Your assignment: Report back every line of the entries that contains "agent", exactly as written.

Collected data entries
·····
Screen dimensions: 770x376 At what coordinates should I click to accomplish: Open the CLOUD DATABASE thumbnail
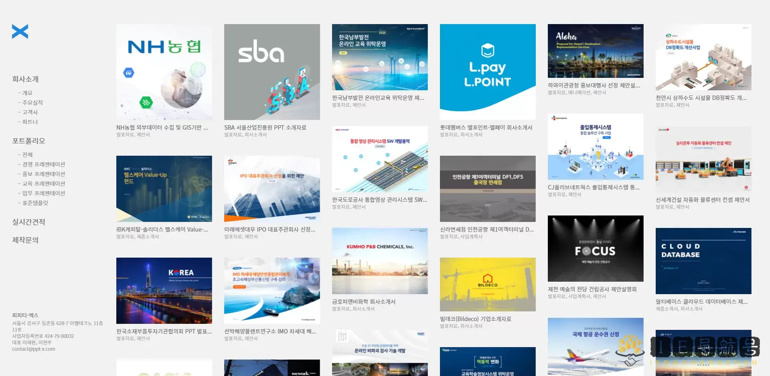(703, 261)
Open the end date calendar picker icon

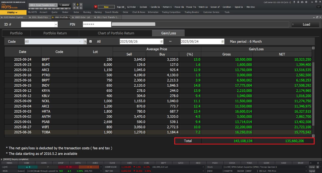pos(223,41)
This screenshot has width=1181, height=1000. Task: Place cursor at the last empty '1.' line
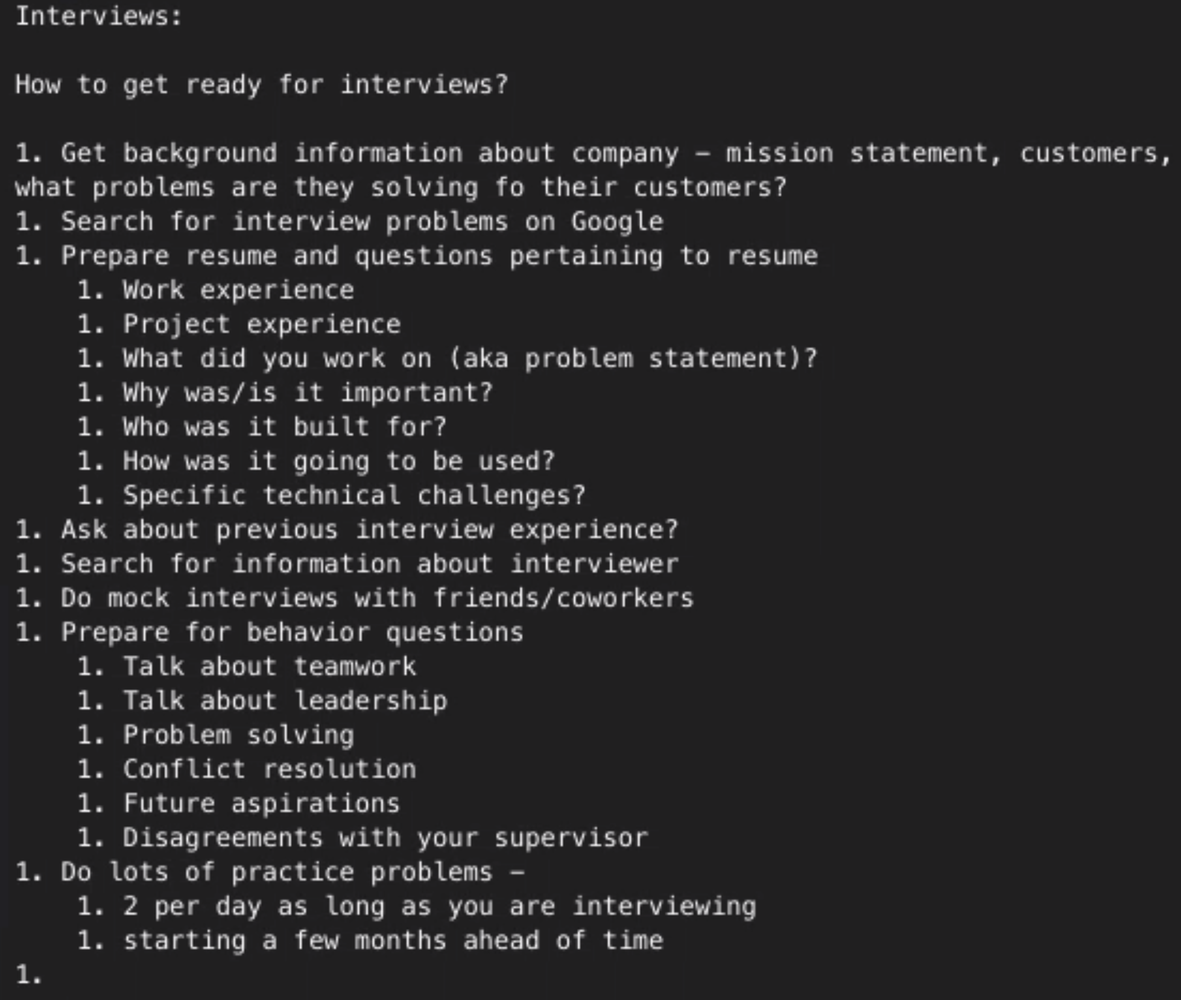click(29, 975)
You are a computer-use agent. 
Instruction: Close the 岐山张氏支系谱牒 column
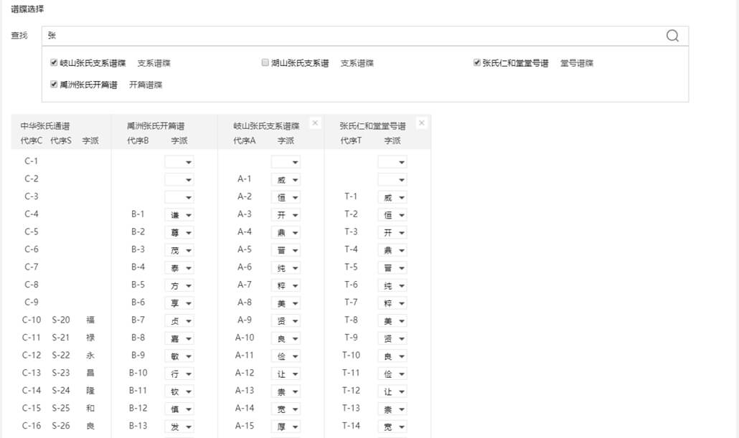(315, 123)
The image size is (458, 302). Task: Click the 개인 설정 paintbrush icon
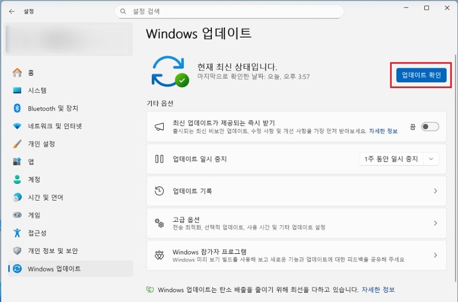(x=17, y=144)
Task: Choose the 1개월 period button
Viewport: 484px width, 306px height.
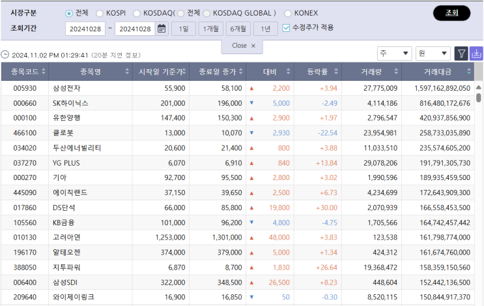Action: point(211,29)
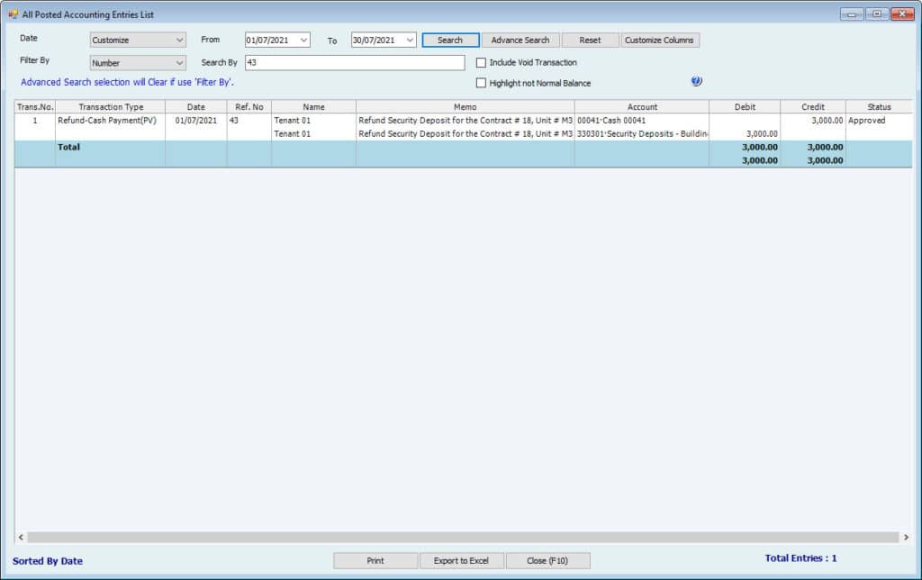Click the horizontal scrollbar right arrow
Screen dimensions: 922x580
(x=904, y=538)
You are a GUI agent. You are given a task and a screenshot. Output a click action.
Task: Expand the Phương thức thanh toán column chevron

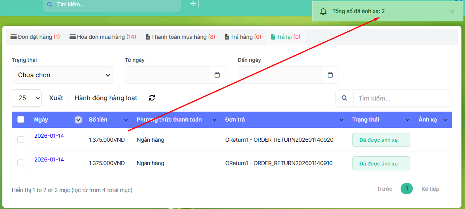click(215, 120)
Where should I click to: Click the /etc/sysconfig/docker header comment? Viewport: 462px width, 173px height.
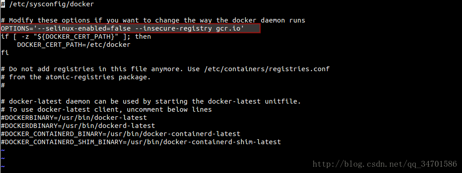click(47, 4)
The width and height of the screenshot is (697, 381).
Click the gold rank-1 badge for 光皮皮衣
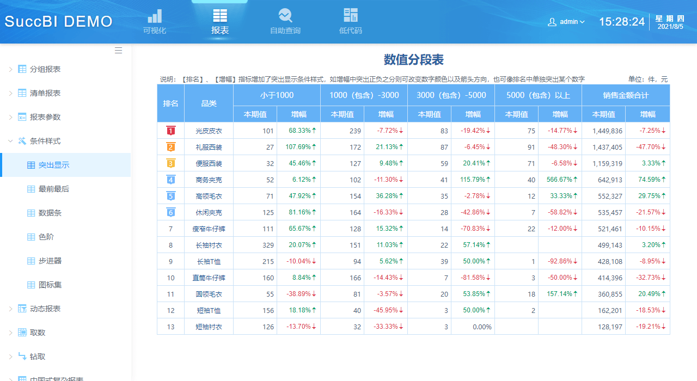tap(170, 131)
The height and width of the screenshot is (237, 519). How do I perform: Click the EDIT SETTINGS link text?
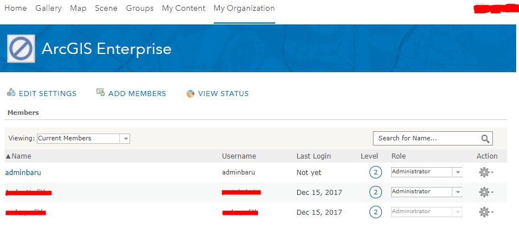pos(48,94)
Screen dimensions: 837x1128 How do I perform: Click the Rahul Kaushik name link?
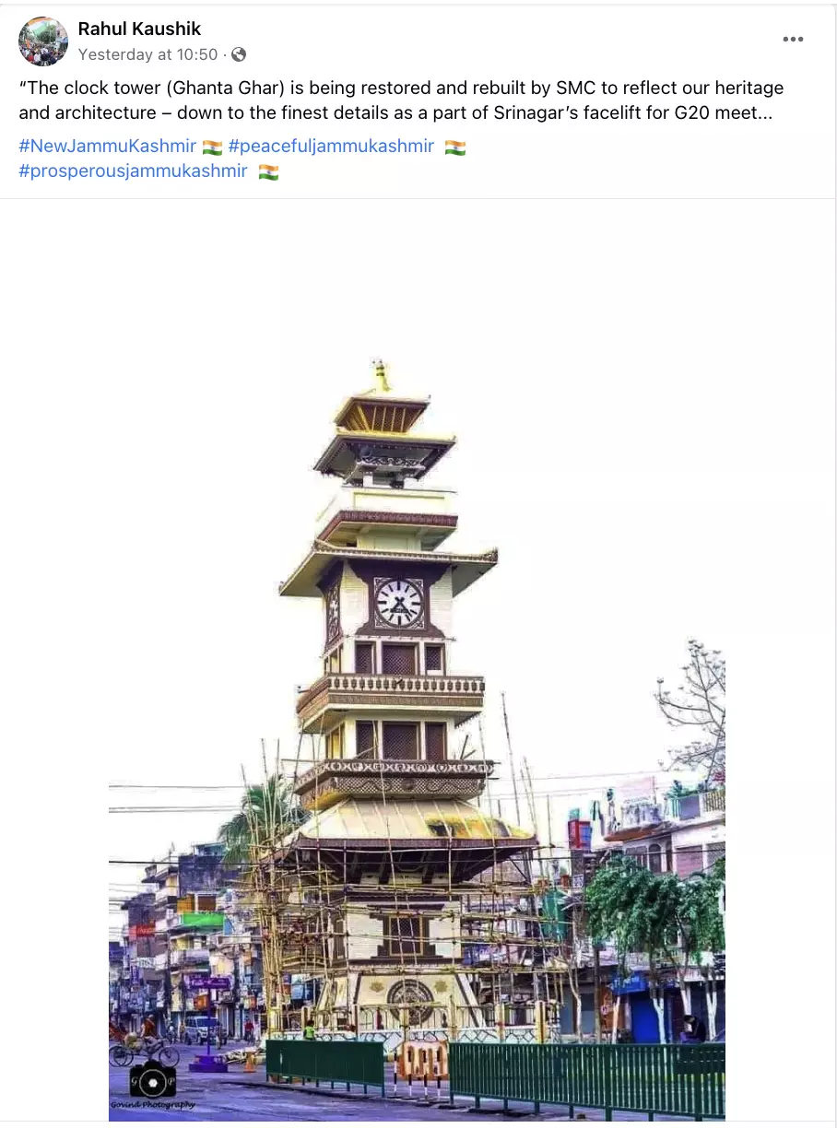pos(139,29)
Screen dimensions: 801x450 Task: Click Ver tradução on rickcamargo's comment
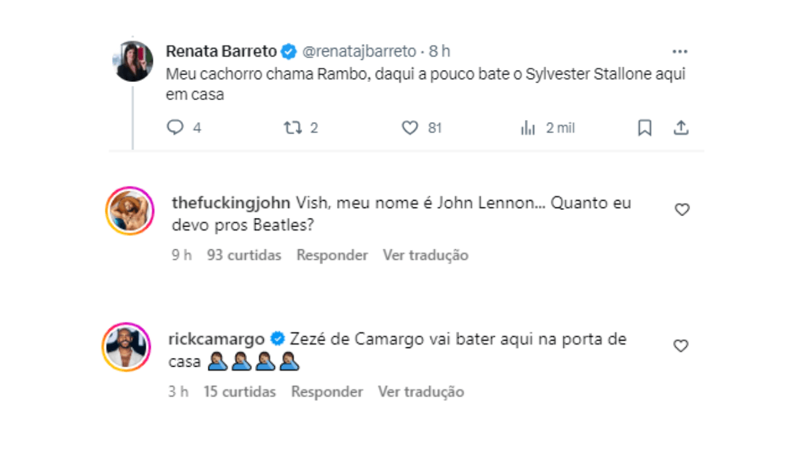421,392
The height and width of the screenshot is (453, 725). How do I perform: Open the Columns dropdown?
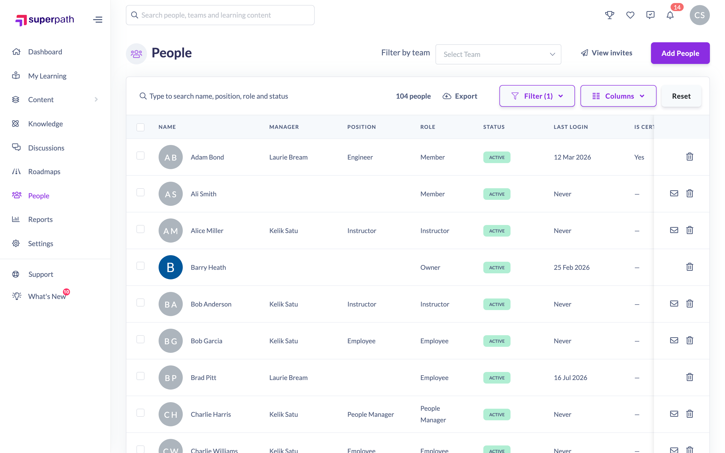[618, 96]
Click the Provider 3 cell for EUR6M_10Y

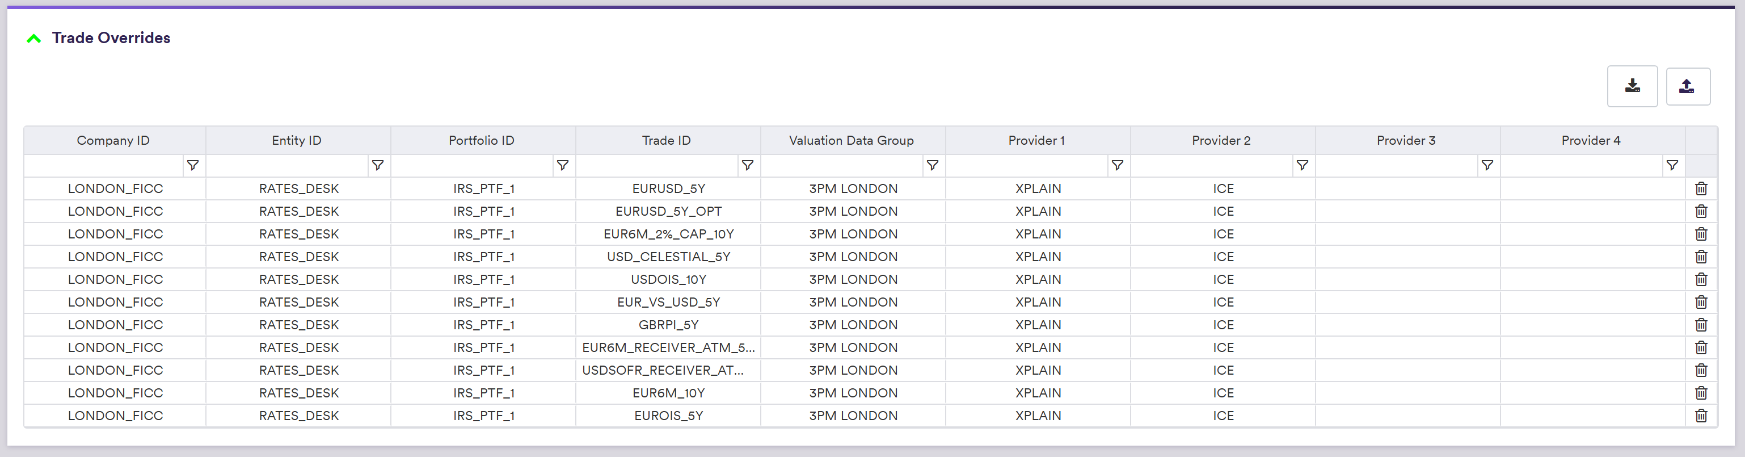tap(1407, 393)
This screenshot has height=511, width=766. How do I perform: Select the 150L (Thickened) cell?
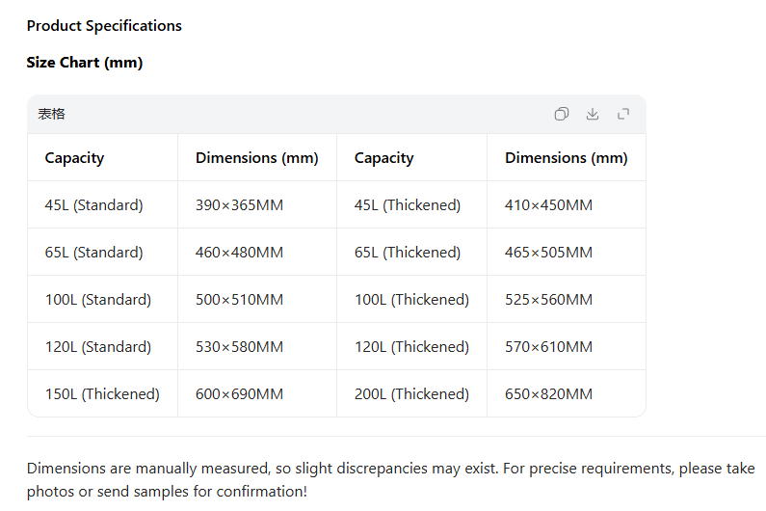[x=102, y=394]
·····
Task result:
You are a computer-use agent. 
You are a GUI agent. You are given a task and a screenshot. Output a click action.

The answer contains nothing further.